↓↓↓

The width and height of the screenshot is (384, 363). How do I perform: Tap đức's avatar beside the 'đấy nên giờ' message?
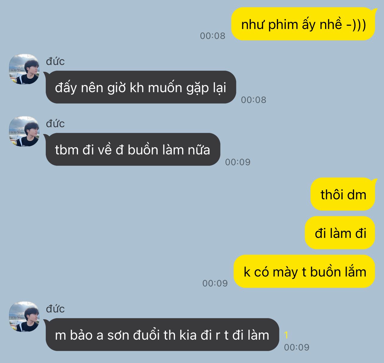coord(24,69)
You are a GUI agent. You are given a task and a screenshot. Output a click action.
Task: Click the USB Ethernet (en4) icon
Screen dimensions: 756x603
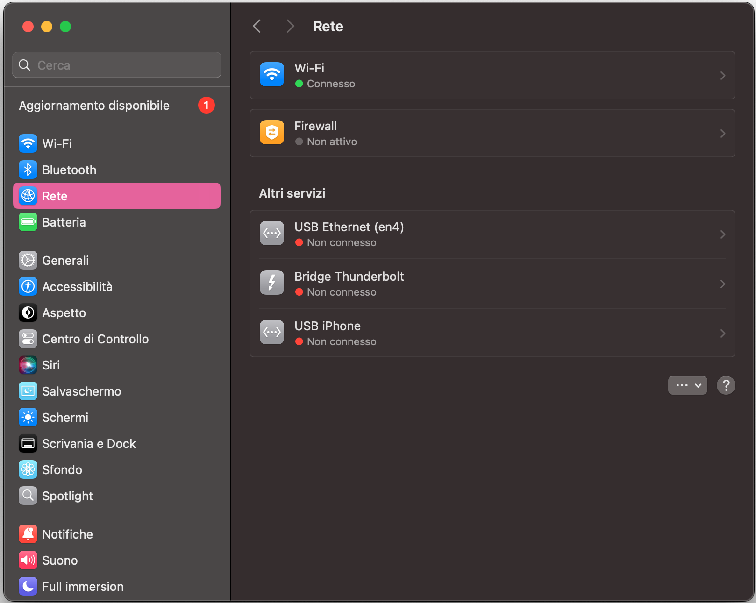[x=272, y=234]
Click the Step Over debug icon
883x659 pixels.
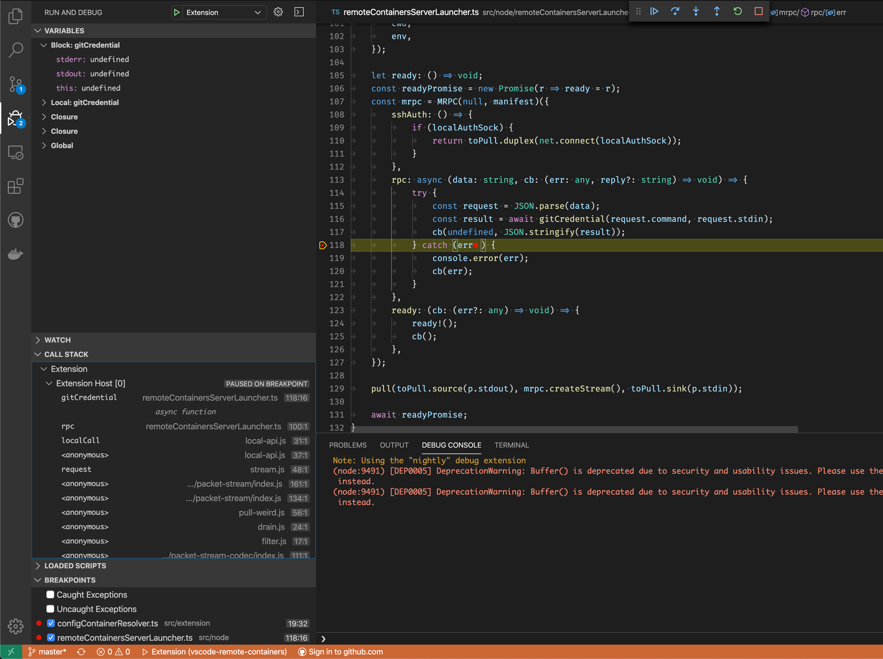coord(675,12)
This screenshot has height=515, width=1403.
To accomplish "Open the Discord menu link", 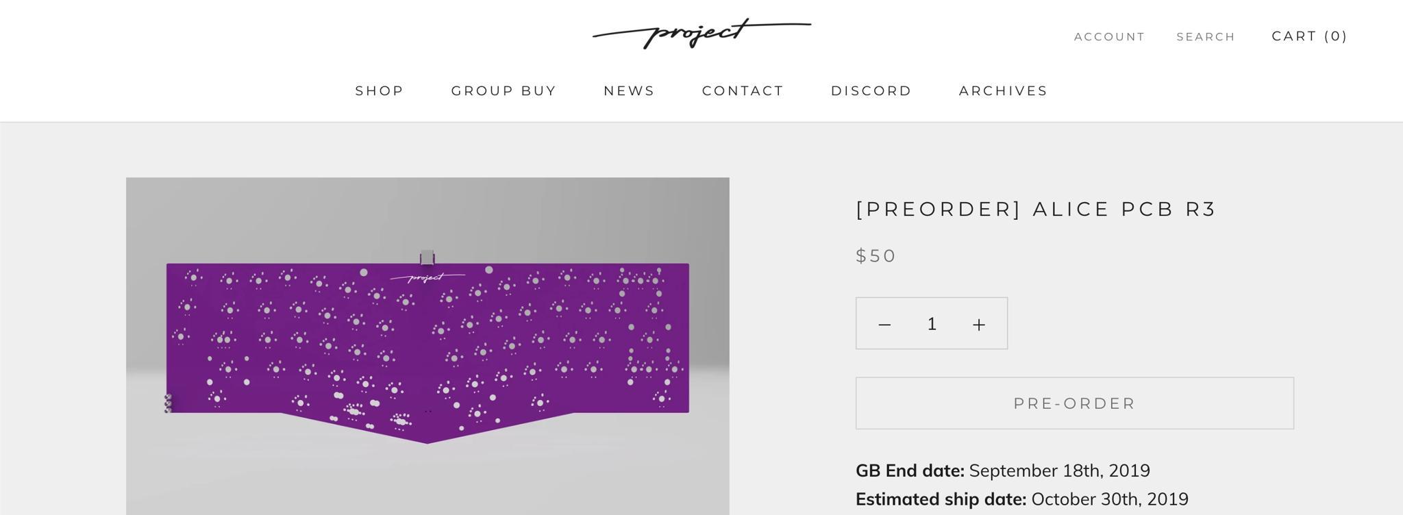I will click(x=871, y=90).

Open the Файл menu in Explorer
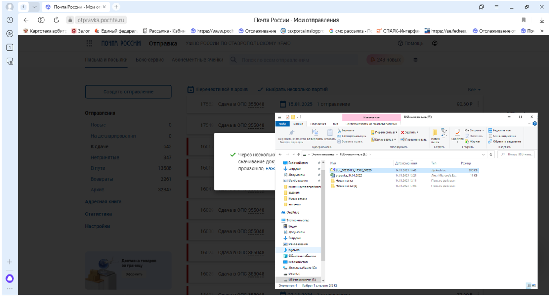pos(282,124)
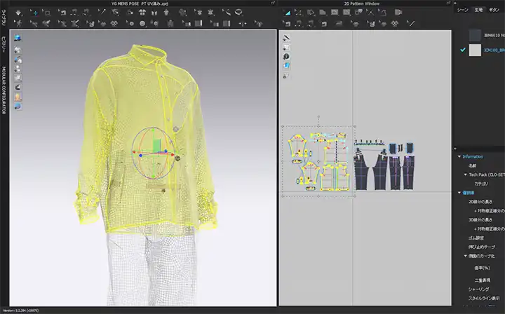Viewport: 505px width, 314px height.
Task: Select the first arrow tool in 3D toolbar
Action: click(x=17, y=13)

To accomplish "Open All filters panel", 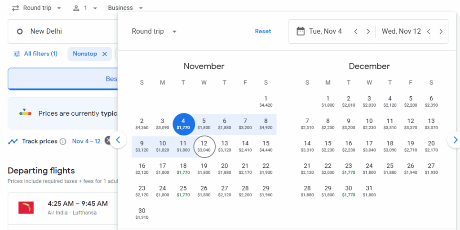I will [x=35, y=54].
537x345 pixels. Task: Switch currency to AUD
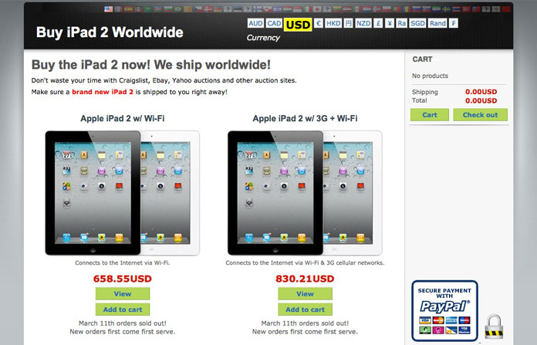[x=255, y=23]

↑↑↑

▶ **WORK TO DO**
Turn the lines of the items above, from the first line up to and including the line that contains "coord(675,12)", into a numbered list. Skip blank lines and leave the pictures out.

▶ **RESULT OF THE TASK**
1. The width and height of the screenshot is (384, 363). How do I perform: Tap đức's avatar beside the 'đấy nên giờ' message?
2. coord(24,69)
3. You are a GUI agent. You are given a task and a screenshot. Output a click action.
4. Task: Click the USB Ethernet (en4) icon
5. Screen dimensions: 756x603
6. [x=272, y=234]
7. Click the Step Over debug icon
8. 883x659 pixels.
9. coord(675,12)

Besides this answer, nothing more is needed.